There is a machine displays the inserted credit. Unfortunately, the display is broken. At time $k = 3$, we can infer from the display that the inserted credit is either $2$ or $3$, but certainly not $0$ or $1$.
Without taking into account the additional information provided by the display, the state x(3) has the probability distribution

$f(x_3=0) = 0.1,$

$f(x_3=1) = 0.2,$

$f(x_3=2) = 0.2,$

$f(x_3=3) = 0.5.$

What is the probability distribution of $x(3)$ given the information from the display?

Now my reasoing was the following: the sentence we can infer from the display that the inserted credit is either $2$ or $3$, but certainly not $0$ or $1$ is equivalent to say: given the state of the display, we can say there is $50%$ probability that the coin is $2$ and $50%$ probability that the coin is $3$.
So the probability distribution asked would be simply $50%$ for $2$ and $50%$ for $3$.

But from the solution of the exercise, it looks at the problem from another perspective.

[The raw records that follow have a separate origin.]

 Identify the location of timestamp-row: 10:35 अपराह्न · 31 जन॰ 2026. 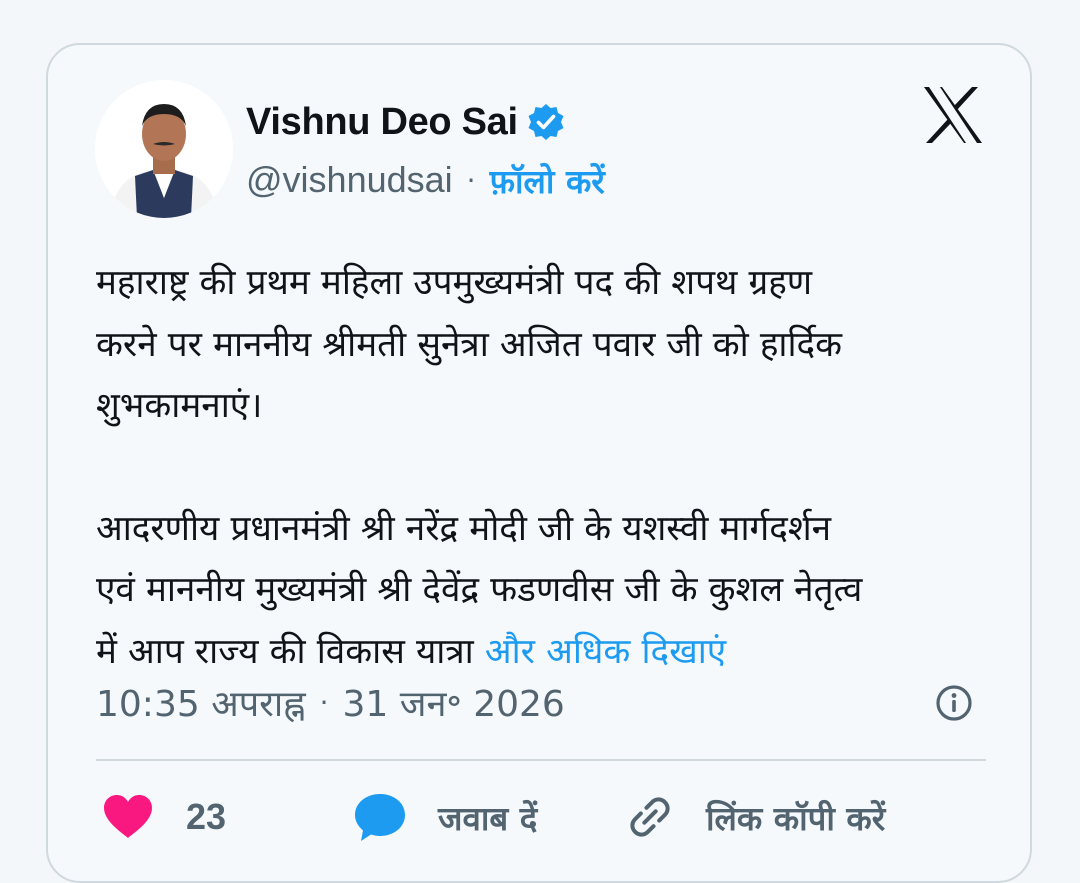
(330, 702).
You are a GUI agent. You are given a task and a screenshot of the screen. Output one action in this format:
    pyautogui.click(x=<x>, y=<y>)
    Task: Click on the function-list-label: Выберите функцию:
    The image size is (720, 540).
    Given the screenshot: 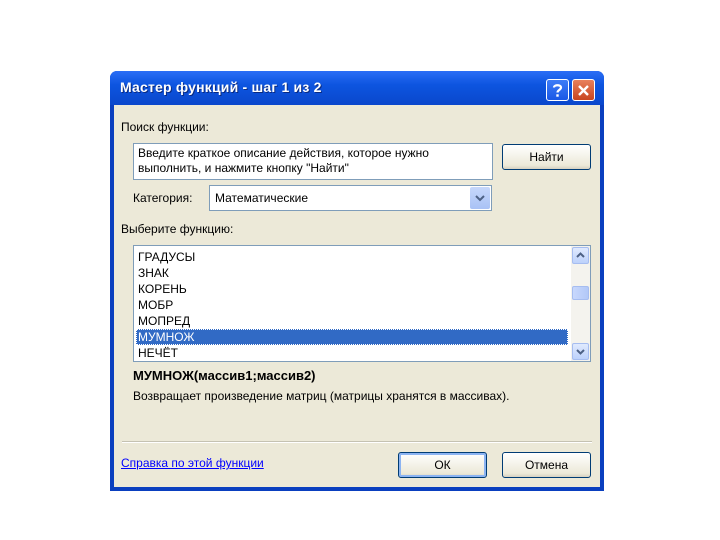 What is the action you would take?
    pyautogui.click(x=178, y=229)
    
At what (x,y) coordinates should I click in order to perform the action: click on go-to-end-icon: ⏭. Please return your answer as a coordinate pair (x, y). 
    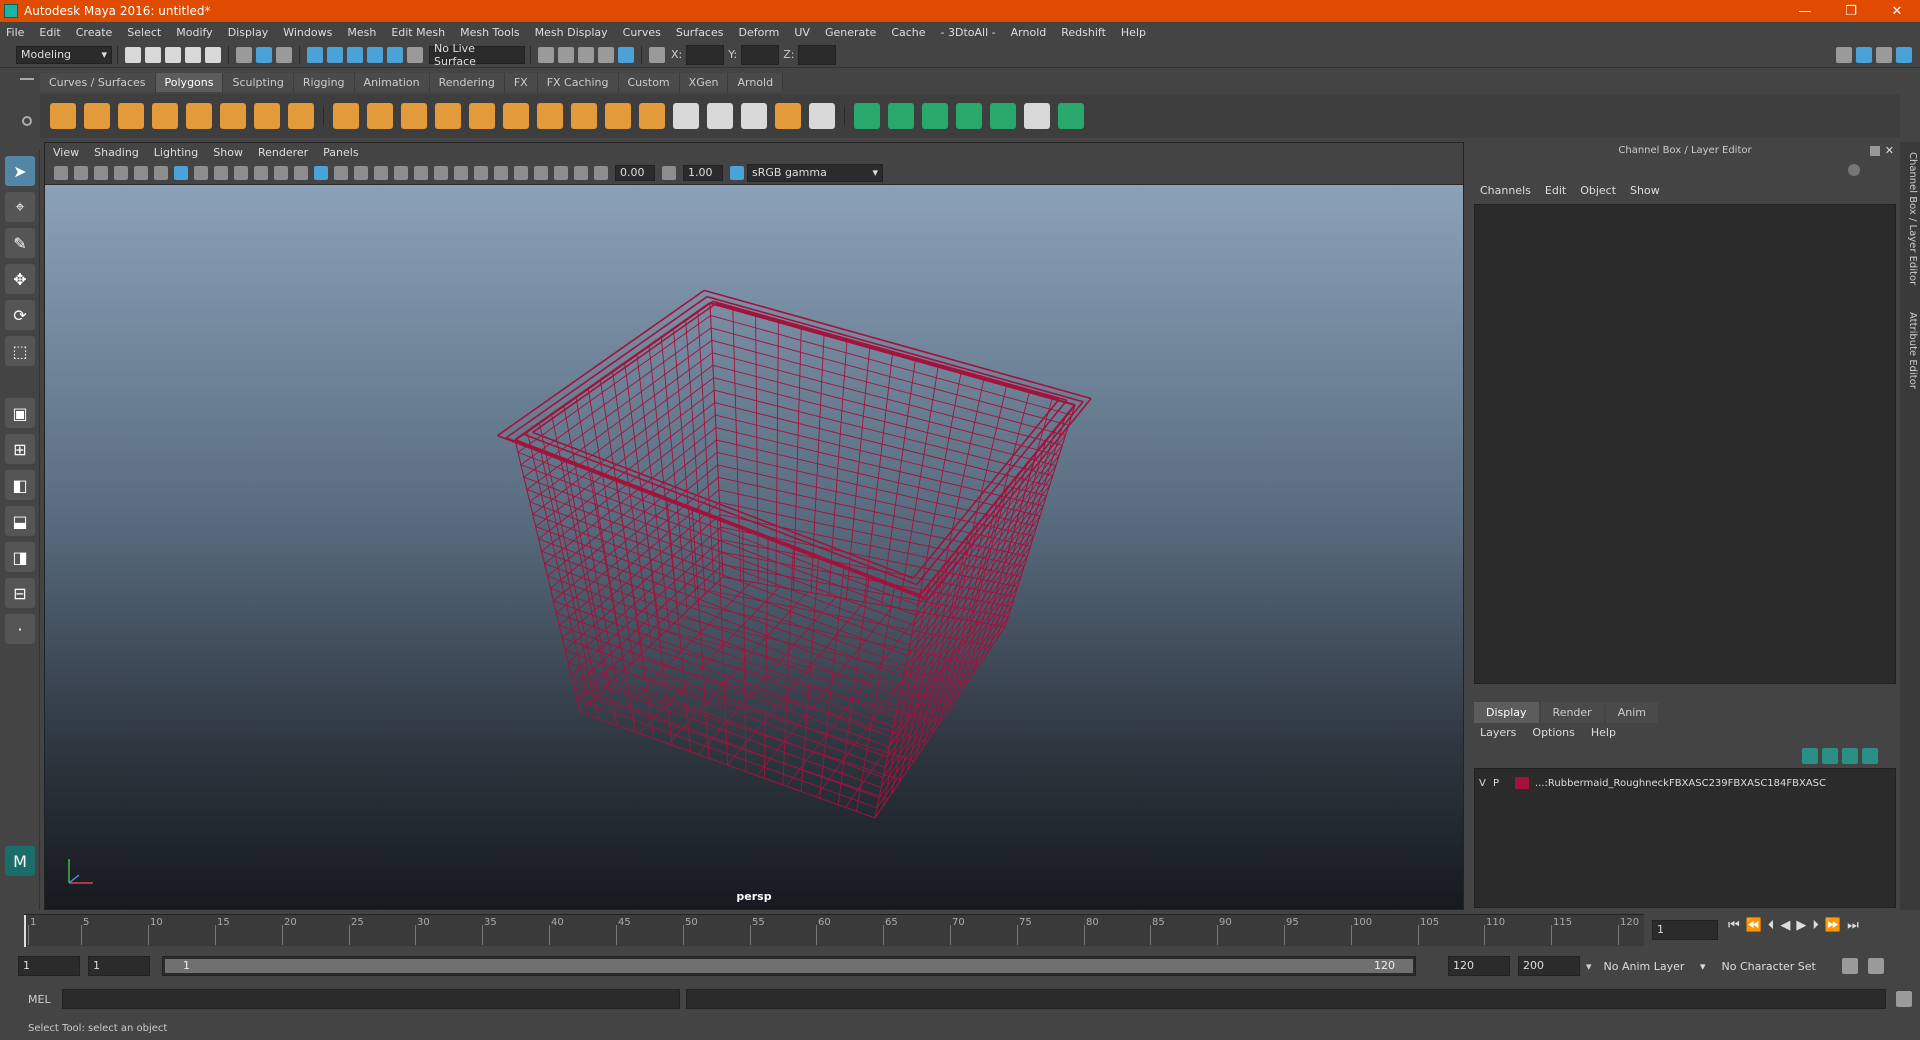
    Looking at the image, I should click on (1853, 926).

It states that if we can infer something from the display means that we can depict the conditional probability of $z$ given $x$ (and not the opposite as I thought) and then uses the prior information $f(x_3)$ and this likelihood ($f(z|x_3)$) with the bayes theorem to arrive to the solution.

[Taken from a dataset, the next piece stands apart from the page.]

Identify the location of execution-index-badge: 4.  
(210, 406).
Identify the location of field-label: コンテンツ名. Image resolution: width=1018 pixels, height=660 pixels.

Why is my reasoning wrong?

You're applying the principle of indifference where it doesn't apply. There are two requirements for that principle to apply. First, there must be symmetry among the alternatives (or, as the Wikipedia article puts it, they must be “indistinguishable except for their names”). This is not the case here – the credit states $2$ and $3$ are distinguishable, as you can readily convince yourself by replacing $3$ with $1000$: You probably wouldn't believe that the credit states $2$ and $1000$ are equiprobable. The second requirement is the one you state, that we don't have further information. In the present case, we do have further information, namely, the given a priori distribution, which again distinguishes between the credit states $2$ and $3$. Thus the principle of indifference doesn't apply.

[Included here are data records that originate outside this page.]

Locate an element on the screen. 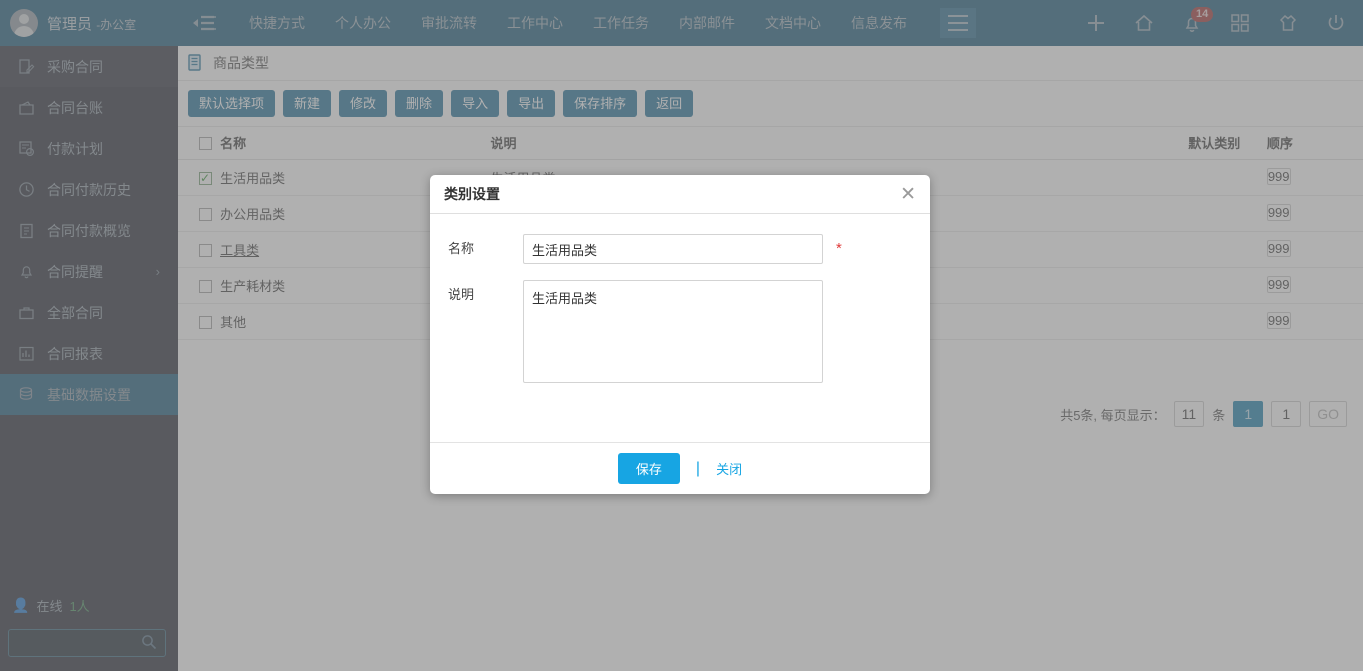 This screenshot has height=671, width=1363. desc-field is located at coordinates (673, 332).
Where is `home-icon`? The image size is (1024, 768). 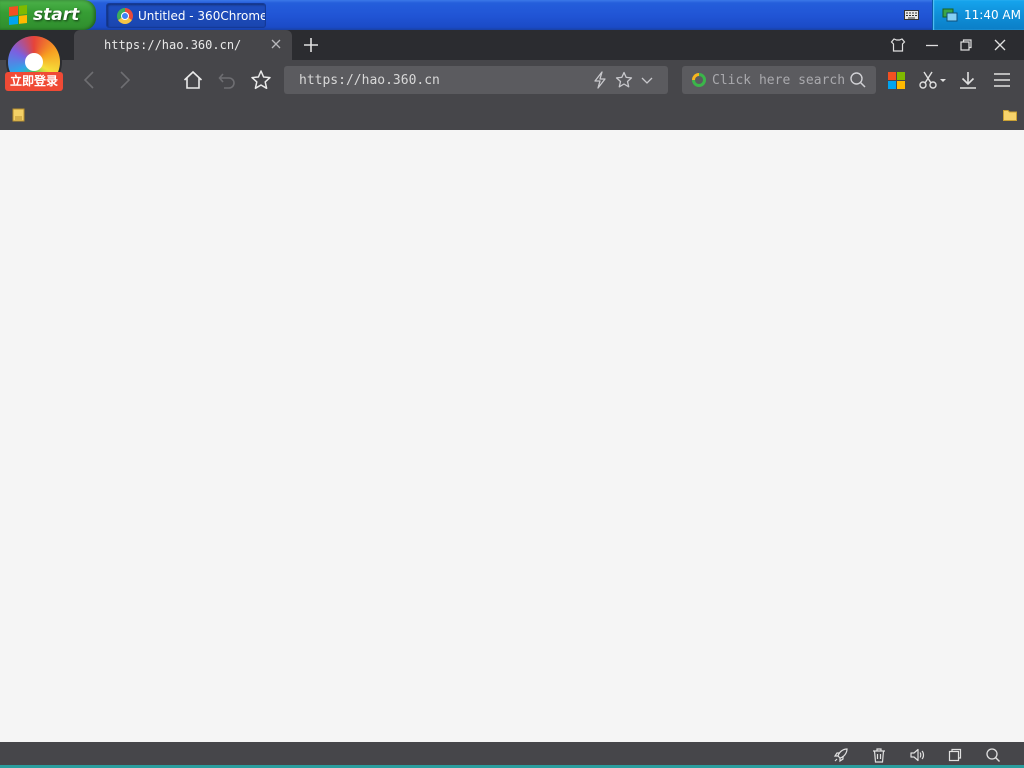 home-icon is located at coordinates (193, 80).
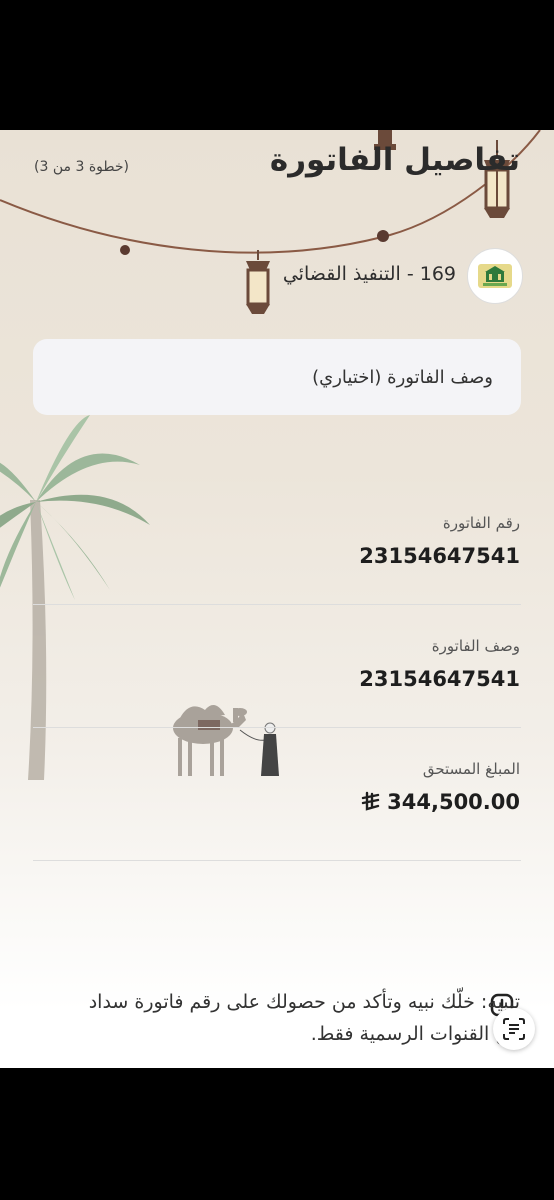  Describe the element at coordinates (402, 377) in the screenshot. I see `invoice-description-placeholder: وصف الفاتورة (اختياري)` at that location.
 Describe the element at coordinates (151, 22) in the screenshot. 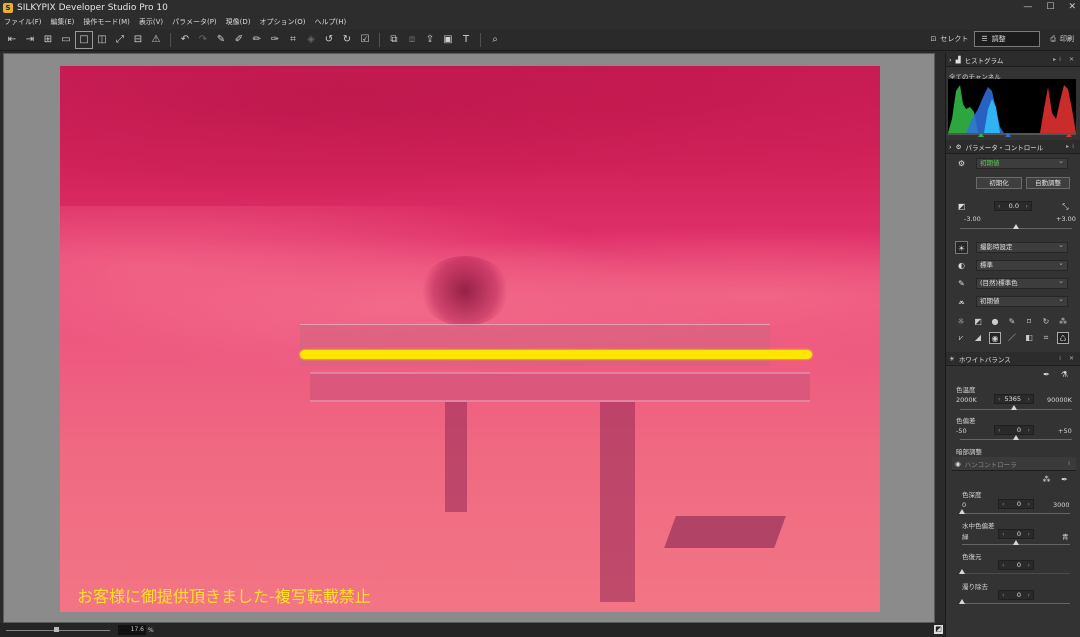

OK this is an interesting problem. So we know that inserted credit equals $2$ or $3$. Let us try to calculate the probability that the inserted credit is $3$ given that we know it is $2$ or $3$. I will just call the inserted credit $x$. We use the formula $P(A|B)=P(A wedge B)/P(B)$. Where $A$ is $x=3$ and $B$ is $x=2 vee x=3$. This becomes $P(x=3 | (x=2 vee x=3))$. The fact that $A$ implies $B$ and so $P(A wedge B)=P(A)$ is important to keep in mind. We can calculate this as $0.5/0.7=0.71$. By a similar method, we can work out that the probability that the display read $2$ is $0.2/0.7=0.29$. These add up to $1$ which is good news. It must be one of them! Another way to have come at this would have been to say the answer must be $2$ or $3$ so the probabilities of these scores must split in the ration $0.2:0.5$ or $2:5$ or $0.29:0.71$.